South Africa observes South Africa Standard Time: UTC+2, year-round, no daylight saving. The IANA identifier is Africa/Johannesburg.

South Africa’s geography spans from 22 to 35 degrees South latitude, a range where daylight variation between summer and winter is meaningful: Cape Town sees about four hours of difference between its longest and shortest days. This is enough variation that DST has occasionally been discussed.

The country has never implemented it.

UTC+2 in context

Johannesburg sits at roughly 28 degrees East longitude. Solar noon occurs around 10:08 UTC, which at UTC+2 places local noon at 12:08. An excellent fit. South Africa’s longitude aligns almost perfectly with UTC+2.

The country shares UTC+2 with Botswana, Zimbabwe, Zambia, Mozambique, Malawi, and several other southern African nations. Central African Time zone covers much of the region.

Three capitals

South Africa has three capitals, each performing a different function. Pretoria (Tshwane) is the administrative capital and where the presidency is based. Cape Town is the legislative capital, where parliament sits. Bloemfontein is the judicial capital, home to the Supreme Court of Appeal.

This arrangement is historical: when the Union of South Africa was formed in 1910 from the two British colonies and two former Boer republics, the different cities were given different governmental functions as a political compromise between British-aligned Cape Colony and the defeated Afrikaner republics.

All three cities run on UTC+2.

The clock under apartheid

South Africa’s apartheid system, in place from 1948 to 1994, imposed radically different daily schedules on people of different races. Pass laws required Black South Africans to carry documentation and be in certain areas only at certain times. Curfews, work permits, and residential segregation structured time along racial lines.

The bell of the clock was the same for everyone. The rights to be in places at those times were distributed radically unequally.

Nelson Mandela spent 27 years in prison, most of them on Robben Island in Table Bay. He was released on February 11, 1990. His first press conference in freedom, on the steps of Victor Verster Prison, happened at a specific time on a specific day in SAST. The image is one of the most photographed moments of the late 20th century.

South Africa’s transition from apartheid to democracy, formalized with the 1994 elections in which Mandela became the country’s first democratically elected president, happened within a framework of clock time. The Truth and Reconciliation Commission that followed took testimony dated and timed in SAST. History, in that sense, was being recorded in timezone.

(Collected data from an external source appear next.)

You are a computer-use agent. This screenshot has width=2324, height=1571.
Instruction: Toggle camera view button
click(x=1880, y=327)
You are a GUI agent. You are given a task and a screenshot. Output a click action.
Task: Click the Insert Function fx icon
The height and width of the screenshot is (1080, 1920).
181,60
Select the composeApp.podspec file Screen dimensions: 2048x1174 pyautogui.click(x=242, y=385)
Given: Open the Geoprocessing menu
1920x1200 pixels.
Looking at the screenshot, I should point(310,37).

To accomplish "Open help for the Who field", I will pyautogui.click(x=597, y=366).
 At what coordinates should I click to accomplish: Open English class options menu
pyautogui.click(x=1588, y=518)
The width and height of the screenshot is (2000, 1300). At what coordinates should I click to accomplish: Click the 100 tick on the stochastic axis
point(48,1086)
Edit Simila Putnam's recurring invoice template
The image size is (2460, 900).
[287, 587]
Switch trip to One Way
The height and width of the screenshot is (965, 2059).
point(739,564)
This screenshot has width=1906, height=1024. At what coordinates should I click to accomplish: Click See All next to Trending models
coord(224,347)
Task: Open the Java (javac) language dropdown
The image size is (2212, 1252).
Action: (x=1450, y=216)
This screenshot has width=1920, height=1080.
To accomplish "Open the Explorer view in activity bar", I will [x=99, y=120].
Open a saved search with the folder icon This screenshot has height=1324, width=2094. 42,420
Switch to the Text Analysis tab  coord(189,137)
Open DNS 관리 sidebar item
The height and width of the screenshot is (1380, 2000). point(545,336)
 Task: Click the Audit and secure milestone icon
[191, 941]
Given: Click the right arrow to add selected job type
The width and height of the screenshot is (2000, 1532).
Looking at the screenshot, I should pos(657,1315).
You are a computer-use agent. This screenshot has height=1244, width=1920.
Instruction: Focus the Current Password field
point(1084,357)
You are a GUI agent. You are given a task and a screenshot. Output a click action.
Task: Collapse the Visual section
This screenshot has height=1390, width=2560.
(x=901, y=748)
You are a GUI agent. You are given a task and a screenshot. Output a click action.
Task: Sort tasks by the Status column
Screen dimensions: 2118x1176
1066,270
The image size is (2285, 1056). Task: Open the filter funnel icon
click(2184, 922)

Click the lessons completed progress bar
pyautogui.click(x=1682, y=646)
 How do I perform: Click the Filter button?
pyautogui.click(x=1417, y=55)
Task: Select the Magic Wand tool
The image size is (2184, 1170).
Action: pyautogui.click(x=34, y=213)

Ubuntu and collective time

Ubuntu, the Nguni philosophical concept often translated as “I am because we are,” has a temporal dimension. The emphasis on communal interdependence over individual scheduling is reflected in how social events in many South African communities are organized: gatherings start when people arrive, meals happen when everyone is present, time is structured by the community rather than by the individual clock.

This coexists with the formal clock-time of business, government, and transportation. South Africa contains both, as most societies do.